Retail Media Briefing (Crabstone)
A crab pacing a small-format Dollar General aisle past a single overhead speaker and a vacant wall bracket where a digital screen would have hung.

Dollar General Kept the Speakers and the Margin

Dollar General is doubling its in-store audio network to 12,000 stores and installing no new digital screens. The refusal is retail media's first honest margin audit.

Sir John Crabstone

Dollar General is adding audio to 6,000 more stores by July and screens to none of them. DG Media Network, its $170 million advertising arm, declined the screens because the stores cannot fit them. That refusal is the first honest audit the retail media orthodoxy has received.

The orthodoxy rests on one assumption: in-store screens are loss leaders whose capex amortises through advertising revenue. eMarketer puts 2026 US retail media at $71.67 billion, of which in-store accounts for $0.58 billion. The category is asking retailers to front the hardware against a slice under one percent of the whole. The arithmetic assumes a retailer with margin to lend.

Dollar General is not that retailer. Net margin in 2025 was 3.54 percent. On any reasonable estimate, a fleet-scale digital install runs into the tens of millions before a single ad clears, and that is before accounting for the programming and refresh costs that follow.

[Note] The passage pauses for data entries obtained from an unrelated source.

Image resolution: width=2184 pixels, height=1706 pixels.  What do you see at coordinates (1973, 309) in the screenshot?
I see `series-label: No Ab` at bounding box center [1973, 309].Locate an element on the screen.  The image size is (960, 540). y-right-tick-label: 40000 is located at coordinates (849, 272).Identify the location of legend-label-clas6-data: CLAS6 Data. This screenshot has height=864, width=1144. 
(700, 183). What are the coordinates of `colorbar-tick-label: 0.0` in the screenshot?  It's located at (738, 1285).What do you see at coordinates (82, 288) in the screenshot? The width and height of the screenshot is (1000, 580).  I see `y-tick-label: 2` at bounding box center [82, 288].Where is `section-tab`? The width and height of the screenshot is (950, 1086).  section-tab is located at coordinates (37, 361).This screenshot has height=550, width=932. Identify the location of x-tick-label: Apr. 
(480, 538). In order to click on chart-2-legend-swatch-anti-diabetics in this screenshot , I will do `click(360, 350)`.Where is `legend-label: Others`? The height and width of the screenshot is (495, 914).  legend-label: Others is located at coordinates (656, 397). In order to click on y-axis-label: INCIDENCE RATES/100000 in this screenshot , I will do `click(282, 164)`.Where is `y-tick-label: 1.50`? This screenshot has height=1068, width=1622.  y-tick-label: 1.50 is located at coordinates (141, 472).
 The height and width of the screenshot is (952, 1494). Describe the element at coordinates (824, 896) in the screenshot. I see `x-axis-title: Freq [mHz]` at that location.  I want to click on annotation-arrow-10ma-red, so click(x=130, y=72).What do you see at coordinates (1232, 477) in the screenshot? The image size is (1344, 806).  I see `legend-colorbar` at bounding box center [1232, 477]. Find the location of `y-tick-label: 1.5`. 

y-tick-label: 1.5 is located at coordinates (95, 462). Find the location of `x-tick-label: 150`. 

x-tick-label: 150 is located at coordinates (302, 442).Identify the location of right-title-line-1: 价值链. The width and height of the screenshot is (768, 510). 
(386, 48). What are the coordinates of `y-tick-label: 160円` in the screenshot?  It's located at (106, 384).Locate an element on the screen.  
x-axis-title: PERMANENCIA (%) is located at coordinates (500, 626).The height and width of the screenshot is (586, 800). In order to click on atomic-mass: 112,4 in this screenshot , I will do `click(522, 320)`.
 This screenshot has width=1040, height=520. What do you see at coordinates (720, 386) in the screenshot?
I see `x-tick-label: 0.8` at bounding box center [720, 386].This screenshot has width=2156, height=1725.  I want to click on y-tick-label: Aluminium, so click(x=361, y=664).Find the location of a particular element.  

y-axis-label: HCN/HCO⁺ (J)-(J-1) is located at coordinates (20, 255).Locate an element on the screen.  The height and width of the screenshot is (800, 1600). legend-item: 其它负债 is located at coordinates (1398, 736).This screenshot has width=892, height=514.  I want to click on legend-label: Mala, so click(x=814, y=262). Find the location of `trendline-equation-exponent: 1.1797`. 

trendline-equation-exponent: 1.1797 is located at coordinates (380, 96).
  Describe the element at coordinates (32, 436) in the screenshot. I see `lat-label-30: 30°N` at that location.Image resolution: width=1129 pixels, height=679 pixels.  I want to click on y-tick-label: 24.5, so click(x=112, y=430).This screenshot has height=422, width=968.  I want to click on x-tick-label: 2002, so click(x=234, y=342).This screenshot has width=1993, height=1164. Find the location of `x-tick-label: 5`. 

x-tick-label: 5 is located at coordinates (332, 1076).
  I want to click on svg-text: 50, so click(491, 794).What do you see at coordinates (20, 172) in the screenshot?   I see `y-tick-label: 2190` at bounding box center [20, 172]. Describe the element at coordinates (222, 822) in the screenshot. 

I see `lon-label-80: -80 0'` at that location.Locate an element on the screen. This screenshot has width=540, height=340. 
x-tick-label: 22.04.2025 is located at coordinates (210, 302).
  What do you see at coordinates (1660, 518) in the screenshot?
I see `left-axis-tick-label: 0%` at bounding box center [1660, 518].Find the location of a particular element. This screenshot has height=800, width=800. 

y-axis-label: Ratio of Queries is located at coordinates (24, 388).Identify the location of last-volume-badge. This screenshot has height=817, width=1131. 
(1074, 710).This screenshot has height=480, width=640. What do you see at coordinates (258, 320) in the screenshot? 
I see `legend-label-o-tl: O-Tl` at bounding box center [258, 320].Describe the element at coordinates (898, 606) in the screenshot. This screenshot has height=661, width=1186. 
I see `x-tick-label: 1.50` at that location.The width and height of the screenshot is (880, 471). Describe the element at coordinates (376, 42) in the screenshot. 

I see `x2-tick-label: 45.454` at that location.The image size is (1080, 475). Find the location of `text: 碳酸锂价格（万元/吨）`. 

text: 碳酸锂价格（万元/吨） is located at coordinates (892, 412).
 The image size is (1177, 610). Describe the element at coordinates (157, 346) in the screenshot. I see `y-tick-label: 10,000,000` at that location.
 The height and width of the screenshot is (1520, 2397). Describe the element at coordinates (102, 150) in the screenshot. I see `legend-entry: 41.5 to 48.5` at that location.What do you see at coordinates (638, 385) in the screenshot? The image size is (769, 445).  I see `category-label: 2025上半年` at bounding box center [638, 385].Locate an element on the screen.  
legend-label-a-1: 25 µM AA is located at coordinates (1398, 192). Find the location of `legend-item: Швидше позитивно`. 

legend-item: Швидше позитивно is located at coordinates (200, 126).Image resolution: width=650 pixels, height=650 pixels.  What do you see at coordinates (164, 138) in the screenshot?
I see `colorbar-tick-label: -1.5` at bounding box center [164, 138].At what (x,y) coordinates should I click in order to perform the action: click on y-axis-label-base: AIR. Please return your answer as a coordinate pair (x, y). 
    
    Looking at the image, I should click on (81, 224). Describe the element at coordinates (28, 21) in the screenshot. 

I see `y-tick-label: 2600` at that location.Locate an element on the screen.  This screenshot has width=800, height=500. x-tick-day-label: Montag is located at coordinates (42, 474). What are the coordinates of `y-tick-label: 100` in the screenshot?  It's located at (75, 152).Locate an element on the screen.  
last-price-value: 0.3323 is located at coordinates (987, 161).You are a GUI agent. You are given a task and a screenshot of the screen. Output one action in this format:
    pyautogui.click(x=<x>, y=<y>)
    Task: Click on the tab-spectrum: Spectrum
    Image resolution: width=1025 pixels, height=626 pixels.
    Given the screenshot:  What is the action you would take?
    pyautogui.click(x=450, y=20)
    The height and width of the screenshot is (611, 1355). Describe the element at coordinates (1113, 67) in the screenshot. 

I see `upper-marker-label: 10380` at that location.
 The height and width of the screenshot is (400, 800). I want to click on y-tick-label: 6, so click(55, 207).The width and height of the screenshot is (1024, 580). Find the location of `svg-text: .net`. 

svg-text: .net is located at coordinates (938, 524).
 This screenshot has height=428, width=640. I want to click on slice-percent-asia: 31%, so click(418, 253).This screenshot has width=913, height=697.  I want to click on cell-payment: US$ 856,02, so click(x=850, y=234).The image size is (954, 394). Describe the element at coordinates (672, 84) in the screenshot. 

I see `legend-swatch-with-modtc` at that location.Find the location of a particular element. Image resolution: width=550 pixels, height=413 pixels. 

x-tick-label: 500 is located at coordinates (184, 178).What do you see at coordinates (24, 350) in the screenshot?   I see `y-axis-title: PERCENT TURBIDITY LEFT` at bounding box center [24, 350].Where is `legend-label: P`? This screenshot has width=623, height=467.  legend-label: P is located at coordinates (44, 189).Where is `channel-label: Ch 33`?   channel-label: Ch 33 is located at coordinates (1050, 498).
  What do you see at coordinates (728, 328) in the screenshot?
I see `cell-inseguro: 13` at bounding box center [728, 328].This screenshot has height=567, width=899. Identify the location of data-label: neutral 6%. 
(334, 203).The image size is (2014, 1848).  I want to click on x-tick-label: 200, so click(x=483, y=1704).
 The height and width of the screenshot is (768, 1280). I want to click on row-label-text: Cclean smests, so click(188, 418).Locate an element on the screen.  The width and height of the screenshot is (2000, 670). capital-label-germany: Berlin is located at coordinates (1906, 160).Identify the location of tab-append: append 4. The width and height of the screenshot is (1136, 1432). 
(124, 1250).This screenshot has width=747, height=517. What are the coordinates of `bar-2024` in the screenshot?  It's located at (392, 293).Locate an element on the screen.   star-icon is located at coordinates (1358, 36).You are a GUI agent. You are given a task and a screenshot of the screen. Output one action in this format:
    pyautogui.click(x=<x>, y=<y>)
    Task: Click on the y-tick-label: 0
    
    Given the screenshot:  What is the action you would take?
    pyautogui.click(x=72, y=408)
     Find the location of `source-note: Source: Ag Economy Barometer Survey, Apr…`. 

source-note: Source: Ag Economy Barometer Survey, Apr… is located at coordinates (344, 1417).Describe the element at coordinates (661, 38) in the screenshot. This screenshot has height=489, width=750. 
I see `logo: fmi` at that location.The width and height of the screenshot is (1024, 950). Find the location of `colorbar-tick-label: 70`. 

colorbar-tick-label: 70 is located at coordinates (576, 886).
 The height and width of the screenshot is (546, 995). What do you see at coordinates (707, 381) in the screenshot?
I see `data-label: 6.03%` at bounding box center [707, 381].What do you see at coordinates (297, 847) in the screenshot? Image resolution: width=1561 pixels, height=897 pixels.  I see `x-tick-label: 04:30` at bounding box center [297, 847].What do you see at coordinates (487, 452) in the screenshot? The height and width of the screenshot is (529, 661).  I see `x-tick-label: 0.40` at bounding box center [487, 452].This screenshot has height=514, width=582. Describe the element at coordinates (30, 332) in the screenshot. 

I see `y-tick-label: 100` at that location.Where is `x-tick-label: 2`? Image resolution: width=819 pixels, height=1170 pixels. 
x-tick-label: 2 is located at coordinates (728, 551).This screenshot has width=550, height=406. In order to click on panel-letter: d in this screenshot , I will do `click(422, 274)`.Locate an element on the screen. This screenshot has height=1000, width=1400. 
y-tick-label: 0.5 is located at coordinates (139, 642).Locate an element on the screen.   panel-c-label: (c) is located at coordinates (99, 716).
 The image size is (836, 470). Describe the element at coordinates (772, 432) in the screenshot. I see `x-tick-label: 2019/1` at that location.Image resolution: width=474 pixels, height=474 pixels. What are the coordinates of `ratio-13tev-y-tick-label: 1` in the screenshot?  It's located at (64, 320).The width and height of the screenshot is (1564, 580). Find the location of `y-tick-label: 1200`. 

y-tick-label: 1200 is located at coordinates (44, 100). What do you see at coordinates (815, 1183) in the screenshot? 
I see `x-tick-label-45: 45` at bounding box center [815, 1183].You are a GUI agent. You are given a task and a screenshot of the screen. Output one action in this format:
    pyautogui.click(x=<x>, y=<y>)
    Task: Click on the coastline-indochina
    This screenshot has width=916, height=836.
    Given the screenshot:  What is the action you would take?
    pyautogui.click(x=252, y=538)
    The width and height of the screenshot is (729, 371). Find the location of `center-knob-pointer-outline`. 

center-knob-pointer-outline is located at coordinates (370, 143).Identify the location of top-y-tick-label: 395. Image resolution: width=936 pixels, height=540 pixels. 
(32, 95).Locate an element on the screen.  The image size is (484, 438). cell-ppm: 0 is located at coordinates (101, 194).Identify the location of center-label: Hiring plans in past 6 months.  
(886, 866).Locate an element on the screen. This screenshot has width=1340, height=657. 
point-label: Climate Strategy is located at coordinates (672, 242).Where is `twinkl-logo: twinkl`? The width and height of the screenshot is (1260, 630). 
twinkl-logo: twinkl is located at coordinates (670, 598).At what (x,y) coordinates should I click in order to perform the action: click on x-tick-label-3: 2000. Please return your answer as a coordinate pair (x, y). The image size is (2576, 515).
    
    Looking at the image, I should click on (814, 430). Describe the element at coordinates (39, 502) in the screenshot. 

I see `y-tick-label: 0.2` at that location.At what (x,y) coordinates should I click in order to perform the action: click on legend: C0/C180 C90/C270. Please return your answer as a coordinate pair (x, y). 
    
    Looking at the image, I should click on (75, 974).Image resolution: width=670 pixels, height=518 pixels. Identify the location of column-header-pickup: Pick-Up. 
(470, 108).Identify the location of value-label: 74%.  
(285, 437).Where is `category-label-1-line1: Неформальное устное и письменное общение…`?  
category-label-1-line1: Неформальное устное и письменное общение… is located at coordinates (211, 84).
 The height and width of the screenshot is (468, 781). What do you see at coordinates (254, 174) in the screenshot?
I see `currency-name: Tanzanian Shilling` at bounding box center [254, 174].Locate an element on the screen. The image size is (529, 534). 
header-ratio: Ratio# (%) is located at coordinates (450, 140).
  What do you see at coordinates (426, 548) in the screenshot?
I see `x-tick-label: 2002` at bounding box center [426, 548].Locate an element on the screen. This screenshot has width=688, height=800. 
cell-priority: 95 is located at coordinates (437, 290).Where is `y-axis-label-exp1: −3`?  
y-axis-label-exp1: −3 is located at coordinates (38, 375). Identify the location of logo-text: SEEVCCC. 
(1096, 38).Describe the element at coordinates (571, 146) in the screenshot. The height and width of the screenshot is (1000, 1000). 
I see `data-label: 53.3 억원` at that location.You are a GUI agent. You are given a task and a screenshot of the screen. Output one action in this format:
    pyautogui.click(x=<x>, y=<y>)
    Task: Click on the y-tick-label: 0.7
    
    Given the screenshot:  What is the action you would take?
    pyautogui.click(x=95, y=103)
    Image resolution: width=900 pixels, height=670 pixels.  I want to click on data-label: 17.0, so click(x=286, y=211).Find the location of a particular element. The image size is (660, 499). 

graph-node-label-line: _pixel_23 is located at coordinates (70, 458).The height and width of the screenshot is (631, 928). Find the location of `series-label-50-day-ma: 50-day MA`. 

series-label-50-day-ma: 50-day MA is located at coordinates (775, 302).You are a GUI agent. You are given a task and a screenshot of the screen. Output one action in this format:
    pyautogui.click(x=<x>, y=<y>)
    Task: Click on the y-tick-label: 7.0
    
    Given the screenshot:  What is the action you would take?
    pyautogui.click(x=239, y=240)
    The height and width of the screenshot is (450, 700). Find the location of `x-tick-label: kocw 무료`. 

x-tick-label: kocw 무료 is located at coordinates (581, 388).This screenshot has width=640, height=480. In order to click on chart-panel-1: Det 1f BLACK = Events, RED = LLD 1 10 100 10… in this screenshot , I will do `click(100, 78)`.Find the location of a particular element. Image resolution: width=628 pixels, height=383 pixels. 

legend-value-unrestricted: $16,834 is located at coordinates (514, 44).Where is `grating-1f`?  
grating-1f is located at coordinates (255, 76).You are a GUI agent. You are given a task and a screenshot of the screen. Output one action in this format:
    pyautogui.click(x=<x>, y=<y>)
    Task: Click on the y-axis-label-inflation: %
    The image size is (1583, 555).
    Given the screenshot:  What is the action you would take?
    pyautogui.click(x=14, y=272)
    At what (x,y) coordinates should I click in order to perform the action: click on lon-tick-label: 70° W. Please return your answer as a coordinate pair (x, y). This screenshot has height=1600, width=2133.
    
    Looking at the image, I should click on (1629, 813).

That is arithmetic, not caution.

Austin Leonard, vp and general manager of DG Media Network, gave Modern Retail the polite version: “Because of the format of our stores, we don’t have a lot of extra space to put screens up.” The impolite version is that a store running 3.54 percent margin cannot carry a screen — not even when advertisers volunteer to pay for it. Power runs and refresh cycles consume advertising revenue faster than the category generates it, on most CFO planning horizons.

Chris Walton, president and CEO of Omni Talk Retail and a former Target executive, noted in the same piece that screens require power wired throughout the store, and that audio is “much, much less expensive.” Retail media’s vendors have spent three years pretending the comparison is obsolete. Dollar General has made it news.

A low-margin retailer choosing the cheap option is unsurprising. The surprise is that the category’s central justification (that advertising amortises the hardware) holds only in stores with enough margin to front it. Retail media has been sorting itself into two tiers: retailers who can underwrite the screens and retailers who must make the network pay from day one. Speakers do both.

eMarketer has long reported that capex and customer experience are why retailers stall on in-store media. The same research does not vindicate the stall; it warns that retailers who wait too long cede ground to Amazon, which carries no such capex constraint and has every incentive to colonise the in-store channel while traditional retailers deliberate. Dollar General has not settled this for its remaining eight thousand stores — Leonard declined to comment on future screen plans — so the decision is tidier in the press release than in the field.

Retail media remains a growth story. It is also, now, a story about which retailers can afford to participate on the industry’s preferred terms. Dollar General has declined those terms because it can count. Whether counting correctly is the same as choosing wisely is what the next eight thousand stores will tell.